Top of Exercise materials
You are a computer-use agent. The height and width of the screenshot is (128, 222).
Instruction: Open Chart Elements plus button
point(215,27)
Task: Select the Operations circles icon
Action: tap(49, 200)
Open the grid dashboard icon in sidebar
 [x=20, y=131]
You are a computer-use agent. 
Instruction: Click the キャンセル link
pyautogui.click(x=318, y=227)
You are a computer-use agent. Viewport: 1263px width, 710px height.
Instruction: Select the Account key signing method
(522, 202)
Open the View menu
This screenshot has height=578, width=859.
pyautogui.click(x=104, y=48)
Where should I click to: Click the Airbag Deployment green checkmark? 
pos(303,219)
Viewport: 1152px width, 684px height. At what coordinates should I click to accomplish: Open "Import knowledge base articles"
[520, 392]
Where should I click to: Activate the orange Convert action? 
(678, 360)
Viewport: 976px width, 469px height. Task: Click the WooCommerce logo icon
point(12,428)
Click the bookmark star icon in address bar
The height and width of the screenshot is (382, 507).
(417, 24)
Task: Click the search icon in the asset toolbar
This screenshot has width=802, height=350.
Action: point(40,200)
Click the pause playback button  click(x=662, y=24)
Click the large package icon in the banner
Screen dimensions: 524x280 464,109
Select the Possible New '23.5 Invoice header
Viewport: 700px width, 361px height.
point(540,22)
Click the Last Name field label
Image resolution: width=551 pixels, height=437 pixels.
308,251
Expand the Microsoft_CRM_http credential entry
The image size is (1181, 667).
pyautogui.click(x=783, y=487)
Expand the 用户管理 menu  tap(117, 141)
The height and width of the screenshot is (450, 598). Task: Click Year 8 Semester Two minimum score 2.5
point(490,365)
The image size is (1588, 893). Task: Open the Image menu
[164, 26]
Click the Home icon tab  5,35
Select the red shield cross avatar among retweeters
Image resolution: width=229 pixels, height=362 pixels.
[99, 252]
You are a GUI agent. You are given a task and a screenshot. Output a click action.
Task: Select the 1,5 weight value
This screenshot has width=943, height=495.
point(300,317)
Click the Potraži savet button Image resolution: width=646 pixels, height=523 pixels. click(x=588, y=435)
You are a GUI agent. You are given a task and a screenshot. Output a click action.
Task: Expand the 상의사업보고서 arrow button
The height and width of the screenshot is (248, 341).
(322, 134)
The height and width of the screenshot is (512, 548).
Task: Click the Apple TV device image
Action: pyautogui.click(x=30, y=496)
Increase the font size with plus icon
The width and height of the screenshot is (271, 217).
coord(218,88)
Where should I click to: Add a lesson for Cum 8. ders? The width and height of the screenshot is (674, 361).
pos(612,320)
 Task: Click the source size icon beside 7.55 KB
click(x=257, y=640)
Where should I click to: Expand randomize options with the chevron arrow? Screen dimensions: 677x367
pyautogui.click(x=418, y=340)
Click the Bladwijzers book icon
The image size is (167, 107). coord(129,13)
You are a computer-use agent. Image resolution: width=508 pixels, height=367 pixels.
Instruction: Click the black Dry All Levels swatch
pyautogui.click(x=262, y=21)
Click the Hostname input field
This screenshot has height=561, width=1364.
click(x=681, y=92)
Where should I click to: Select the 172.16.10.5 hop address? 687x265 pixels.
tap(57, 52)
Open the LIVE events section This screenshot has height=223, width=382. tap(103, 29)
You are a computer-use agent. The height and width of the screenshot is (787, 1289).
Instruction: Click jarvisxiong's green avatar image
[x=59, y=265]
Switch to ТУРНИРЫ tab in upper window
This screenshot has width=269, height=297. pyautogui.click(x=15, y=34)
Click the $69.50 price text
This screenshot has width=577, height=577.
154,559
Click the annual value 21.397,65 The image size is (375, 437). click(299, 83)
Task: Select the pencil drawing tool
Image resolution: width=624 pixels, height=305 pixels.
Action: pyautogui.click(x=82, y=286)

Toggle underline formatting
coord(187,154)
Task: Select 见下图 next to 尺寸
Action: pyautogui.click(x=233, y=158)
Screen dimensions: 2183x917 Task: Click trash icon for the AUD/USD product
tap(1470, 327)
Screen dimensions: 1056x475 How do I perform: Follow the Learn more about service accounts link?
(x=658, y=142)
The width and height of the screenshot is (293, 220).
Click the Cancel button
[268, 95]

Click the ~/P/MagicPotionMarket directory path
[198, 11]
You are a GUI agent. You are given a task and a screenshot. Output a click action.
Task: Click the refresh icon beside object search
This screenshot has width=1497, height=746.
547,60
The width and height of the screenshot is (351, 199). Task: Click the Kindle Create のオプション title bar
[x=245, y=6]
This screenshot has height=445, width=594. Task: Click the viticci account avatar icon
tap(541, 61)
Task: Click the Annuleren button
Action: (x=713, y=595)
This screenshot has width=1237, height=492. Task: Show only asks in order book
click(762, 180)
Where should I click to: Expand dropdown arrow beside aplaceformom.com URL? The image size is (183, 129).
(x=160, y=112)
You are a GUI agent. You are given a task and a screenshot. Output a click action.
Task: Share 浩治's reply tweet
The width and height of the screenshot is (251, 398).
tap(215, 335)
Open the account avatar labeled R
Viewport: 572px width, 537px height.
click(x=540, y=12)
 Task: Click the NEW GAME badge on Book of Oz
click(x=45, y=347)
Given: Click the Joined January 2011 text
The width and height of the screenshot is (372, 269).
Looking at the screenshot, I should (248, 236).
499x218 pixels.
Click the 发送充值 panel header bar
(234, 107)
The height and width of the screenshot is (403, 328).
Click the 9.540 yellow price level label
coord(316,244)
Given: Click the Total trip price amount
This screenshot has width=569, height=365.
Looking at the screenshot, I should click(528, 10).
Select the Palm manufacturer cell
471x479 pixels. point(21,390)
Bottom of Exercise materials
**Assignment:** Give back, word for word, only the lines above from the line holding "The width and height of the screenshot is (271, 217)." to the line holding "is (787, 1289).", both included.

**Answer to this task:**
The width and height of the screenshot is (271, 217).
coord(218,88)
Where should I click to: Add a lesson for Cum 8. ders? The width and height of the screenshot is (674, 361).
pos(612,320)
 Task: Click the source size icon beside 7.55 KB
click(x=257, y=640)
Where should I click to: Expand randomize options with the chevron arrow? Screen dimensions: 677x367
pyautogui.click(x=418, y=340)
Click the Bladwijzers book icon
The image size is (167, 107). coord(129,13)
You are a computer-use agent. Image resolution: width=508 pixels, height=367 pixels.
Instruction: Click the black Dry All Levels swatch
pyautogui.click(x=262, y=21)
Click the Hostname input field
This screenshot has height=561, width=1364.
click(x=681, y=92)
Where should I click to: Select the 172.16.10.5 hop address? 687x265 pixels.
tap(57, 52)
Open the LIVE events section This screenshot has height=223, width=382. tap(103, 29)
You are a computer-use agent. The height and width of the screenshot is (787, 1289).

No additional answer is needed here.